This matrix adm_genotypes_test stores a subset of the full data set of simulated phased genotypes (meaning genotypes at different markers are phased with respect to each other) that was used in the ASAFE paper. adm_genotypes_test contains genotypes at 6 markers for 250 admixed individuals.
For each individual at a marker, the genotype is also phased with respect to the ancestry pair given in adm_ancestries_test, so that true ancestry-specific allele frequencies can be calculated from adm_genotypes_test and adm_ancestries_test by overlaying ancestries on genotypes. The ASAFE EM algorithm does not assume that ancestries and genotypes at the same marker are phased with respect to each other, or that ancestries at different markers are phased with respect to each other, or that genotypes at different markers are phased with respect to each other, and provides estimates of true ancestry-specific alelle frequencies.

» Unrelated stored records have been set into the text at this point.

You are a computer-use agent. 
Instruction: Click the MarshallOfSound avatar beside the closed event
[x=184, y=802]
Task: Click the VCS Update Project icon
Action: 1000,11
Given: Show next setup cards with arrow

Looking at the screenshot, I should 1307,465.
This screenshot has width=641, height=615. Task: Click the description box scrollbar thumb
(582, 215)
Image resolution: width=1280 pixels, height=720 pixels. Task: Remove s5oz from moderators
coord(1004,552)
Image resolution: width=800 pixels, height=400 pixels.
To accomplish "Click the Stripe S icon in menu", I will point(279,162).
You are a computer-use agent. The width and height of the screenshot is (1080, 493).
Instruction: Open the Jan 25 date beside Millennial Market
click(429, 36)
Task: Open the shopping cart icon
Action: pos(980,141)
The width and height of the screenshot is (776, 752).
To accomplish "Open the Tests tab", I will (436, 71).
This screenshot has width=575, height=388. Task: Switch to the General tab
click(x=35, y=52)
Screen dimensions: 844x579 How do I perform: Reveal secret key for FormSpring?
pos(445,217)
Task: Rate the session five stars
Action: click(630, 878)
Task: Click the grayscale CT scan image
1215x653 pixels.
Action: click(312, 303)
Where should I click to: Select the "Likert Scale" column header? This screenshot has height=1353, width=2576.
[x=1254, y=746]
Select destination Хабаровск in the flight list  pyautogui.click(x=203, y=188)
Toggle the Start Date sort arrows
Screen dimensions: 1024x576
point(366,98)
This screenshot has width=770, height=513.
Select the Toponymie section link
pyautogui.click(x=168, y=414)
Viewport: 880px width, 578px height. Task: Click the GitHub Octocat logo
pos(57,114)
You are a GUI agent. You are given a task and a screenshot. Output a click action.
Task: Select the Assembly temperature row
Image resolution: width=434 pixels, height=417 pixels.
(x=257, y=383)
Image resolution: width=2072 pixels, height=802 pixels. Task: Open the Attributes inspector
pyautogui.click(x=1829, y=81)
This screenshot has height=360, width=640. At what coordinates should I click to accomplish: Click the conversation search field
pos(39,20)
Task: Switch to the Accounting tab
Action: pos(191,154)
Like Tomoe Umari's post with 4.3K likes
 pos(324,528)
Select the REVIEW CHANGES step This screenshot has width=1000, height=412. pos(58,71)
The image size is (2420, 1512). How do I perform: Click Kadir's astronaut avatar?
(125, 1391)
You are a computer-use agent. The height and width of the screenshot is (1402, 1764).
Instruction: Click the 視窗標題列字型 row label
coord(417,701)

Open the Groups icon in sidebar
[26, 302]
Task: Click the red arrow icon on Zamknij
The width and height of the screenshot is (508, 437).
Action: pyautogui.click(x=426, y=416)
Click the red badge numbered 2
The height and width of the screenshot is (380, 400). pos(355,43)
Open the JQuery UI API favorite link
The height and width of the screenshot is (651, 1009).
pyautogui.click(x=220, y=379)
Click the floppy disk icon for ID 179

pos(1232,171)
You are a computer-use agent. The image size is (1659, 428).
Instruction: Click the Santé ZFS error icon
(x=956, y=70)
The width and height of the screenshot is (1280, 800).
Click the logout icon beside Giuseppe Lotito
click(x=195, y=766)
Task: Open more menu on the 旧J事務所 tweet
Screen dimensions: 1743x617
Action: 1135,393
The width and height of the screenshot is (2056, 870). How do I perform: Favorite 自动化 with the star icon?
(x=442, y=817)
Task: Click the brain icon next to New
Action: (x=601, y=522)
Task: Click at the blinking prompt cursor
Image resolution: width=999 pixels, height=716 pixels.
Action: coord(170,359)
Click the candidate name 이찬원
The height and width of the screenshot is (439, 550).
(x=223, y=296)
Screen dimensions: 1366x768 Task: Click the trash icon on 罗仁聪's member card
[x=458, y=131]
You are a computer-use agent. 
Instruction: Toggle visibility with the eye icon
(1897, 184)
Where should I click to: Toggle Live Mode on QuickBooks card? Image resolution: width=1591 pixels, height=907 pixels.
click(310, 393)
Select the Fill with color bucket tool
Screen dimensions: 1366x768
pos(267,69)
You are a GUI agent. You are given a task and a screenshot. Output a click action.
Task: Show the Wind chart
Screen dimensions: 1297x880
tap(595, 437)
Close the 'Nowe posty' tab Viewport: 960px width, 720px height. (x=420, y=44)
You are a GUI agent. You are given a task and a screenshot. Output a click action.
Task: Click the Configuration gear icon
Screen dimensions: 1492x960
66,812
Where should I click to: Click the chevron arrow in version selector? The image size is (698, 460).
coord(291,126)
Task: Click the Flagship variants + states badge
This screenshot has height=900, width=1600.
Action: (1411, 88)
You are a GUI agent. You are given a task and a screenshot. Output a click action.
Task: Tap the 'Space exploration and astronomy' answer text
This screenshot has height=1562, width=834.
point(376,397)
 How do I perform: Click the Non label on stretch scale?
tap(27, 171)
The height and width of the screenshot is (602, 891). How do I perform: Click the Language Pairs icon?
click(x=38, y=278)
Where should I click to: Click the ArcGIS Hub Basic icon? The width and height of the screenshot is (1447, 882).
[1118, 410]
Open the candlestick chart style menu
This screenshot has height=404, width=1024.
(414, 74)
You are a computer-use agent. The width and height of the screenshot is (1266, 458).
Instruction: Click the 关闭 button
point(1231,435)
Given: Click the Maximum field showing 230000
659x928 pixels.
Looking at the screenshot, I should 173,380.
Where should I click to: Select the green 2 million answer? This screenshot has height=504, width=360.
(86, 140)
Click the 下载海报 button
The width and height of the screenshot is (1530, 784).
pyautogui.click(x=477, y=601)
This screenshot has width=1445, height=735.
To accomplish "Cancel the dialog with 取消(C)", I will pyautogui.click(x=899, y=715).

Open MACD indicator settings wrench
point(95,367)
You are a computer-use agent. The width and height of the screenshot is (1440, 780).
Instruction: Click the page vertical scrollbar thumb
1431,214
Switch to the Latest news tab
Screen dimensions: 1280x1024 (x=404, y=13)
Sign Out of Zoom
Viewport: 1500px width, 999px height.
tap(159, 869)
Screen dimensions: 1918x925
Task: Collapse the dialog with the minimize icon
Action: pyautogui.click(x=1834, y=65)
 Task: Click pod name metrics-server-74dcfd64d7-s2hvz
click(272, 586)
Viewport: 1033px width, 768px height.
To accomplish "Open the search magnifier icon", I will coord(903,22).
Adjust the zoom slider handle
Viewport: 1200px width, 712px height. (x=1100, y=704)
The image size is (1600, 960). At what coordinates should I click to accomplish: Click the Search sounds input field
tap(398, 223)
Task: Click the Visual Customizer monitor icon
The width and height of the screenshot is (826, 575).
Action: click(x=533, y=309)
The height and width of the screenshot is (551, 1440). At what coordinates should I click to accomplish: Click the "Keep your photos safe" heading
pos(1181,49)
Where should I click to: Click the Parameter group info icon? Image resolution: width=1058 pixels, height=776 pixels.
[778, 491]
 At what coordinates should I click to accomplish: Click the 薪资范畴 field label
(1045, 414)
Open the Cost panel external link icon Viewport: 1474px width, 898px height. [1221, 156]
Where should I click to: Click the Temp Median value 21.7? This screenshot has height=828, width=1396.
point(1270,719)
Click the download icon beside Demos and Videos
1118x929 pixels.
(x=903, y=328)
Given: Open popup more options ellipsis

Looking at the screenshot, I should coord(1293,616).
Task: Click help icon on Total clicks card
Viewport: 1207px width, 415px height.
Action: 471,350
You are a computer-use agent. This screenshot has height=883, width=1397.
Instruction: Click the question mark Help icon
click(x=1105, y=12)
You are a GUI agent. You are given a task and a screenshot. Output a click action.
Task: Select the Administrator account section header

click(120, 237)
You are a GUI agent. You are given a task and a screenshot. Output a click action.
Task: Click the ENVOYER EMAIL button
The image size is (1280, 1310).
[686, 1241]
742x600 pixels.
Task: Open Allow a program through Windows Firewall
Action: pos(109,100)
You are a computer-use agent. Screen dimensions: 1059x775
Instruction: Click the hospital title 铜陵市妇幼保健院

A 6 x 251 matrix with the following rows, columns, and entries:
Rows: 1 row per bi-allelic marker, with alleles arbitrarily labeled 0 and 1
Columns: First column is Marker ID. Following columns consist of 1 column per individual. Individuals should be listed in the same order in the genotype matrix adm_genotypes_test as in the ancestry matrix adm_ancestries_test.
Entries: For an entry that is not in the Marker ID column, an entry can take value 0/0, 0/1, 1/0, or 1/1, where 0 and 1 are arbitrary labels for a bi-allelic SNP's two alleles. A slash ”/” indicates an unphased genotype, so 0/1 and 1/0 are the same unphased genotype. It just so happens that this particular adm_genotypes_test matrix contains phased genotypes, despite the presence of slashes.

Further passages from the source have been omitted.